First, a few solar statistics: by 2030, one-to-three million acres of land in this country will be shaded by voltaic panels, according to the U.S. Department of Energy’s SunShot program. Today, roughly 5,000 to 7,000 acres of Minnesota’s landscape is sprouting solar panels, representing a gigawatt of electrical power, or about 1% to 2% of the state’s overall needs. Minnesota has a statewide target of producing 10% of its energy from solar by 2030, which is equal to six gigawatts of solar capacity. If each megawatt requires roughly seven acres of land, this new solar capacity would encompass 37,000 acres, or 0.13% of Minnesota’s 26.9 million acres of farmland.
To beginning farmers Josie Trople and Arlo Hark, all those numbers don’t just represent more juice running through the lines to our homes, factories, and institutions. They pose a huge potential for what they call decentralized grazing — rotating sheep and other livestock under the panels to control vegetation and build soil, all while providing access to land for farmers like themselves.
In fact, the American Solar Grazing Association estimates that 15,000 acres of solar sites are maintained with sheep already. Most of that development has been in the South, Northeast, and West. Industry experts say there is tremendous potential for expanding solar grazing in the Midwest.

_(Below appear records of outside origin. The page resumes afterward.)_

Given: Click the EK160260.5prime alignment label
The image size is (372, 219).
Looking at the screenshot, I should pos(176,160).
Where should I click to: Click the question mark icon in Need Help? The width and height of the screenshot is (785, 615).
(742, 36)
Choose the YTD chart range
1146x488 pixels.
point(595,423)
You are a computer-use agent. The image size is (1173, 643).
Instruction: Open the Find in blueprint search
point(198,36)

A Cornell University study found that utilizing sheep for solar site management required 2.5 times fewer labor hours than traditional methods, such as mowing and weed whacking. One Cornell survey of 14 Northeastern sheep producers who were grazing under panels showed an average annual net income of $262 per acre via the practice.

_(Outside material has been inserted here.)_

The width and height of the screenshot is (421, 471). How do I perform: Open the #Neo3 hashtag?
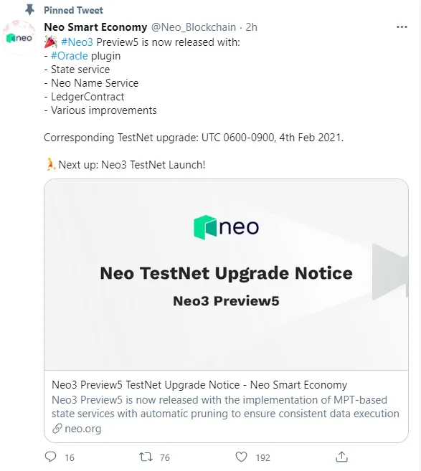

Solar grazing is part of the larger movement called “agrivoltaics,” which combines solar energy production with food and fiber farming. Arizona researchers have found tomato production doubles under solar arrays and researchers at Purdue University and the University of Wisconsin are studying the best way to combine Midwestern cropping and solar production on the same piece of land.
As far as solar grazing goes, most of the attention has focused on sheep, given the ease with which they can fit under the panels and make use of poorer quality forage. But University of Minnesota research on grazing dairy cattle under solar arrays is generating promising results: for one thing, the cows stay cooler under the panels, producing more milk.
Grazing under panels also holds great potential for being combined with another dual-purpose option: planting native grasses and wildflowers under the arrays, and thus providing pollinator habitat. According to a Yale University study conducted in Minnesota, that habitat increases yields in adjacent fields that are growing pollinator dependent crops like soybeans, fruit, or certain kinds of vegetables. Since Minnesota passed a voluntary pollinator-friendly solar standard in 2016, roughly half of new solar acreage in the state has been developed as pollinator-friendly.
Grazing pollinator plantings holds great potential, say Hark and Trople — they are doing research funded by the Minnesota Department of Agriculture on seed mixes that strike a balance between feeding sheep and supporting pollinators.
Julian White, the vice president for operations at Nokomis Energy, a Minneapolis-based solar developer that uses Trople and Hark’s sheep to control vegetation, says the jury is still out on the acreage-based economic break-even for grazing under panels. The overhead costs involved with hauling sheep long distances to smaller arrays of just a few acres can be a barrier, he says.
White says an ideal situation would be to have graziers based near every solar array, providing access to the services their animals can provide in a more efficient manner. Hark agrees, and says that’s one reason he and Trople are willing to be pioneers in this area of agrivoltaics — they want to prove this is economically viable for more farmers and more solar companies.
“We want to build this new kind of relationship between the energy sector and the agriculture sector in the Midwest.”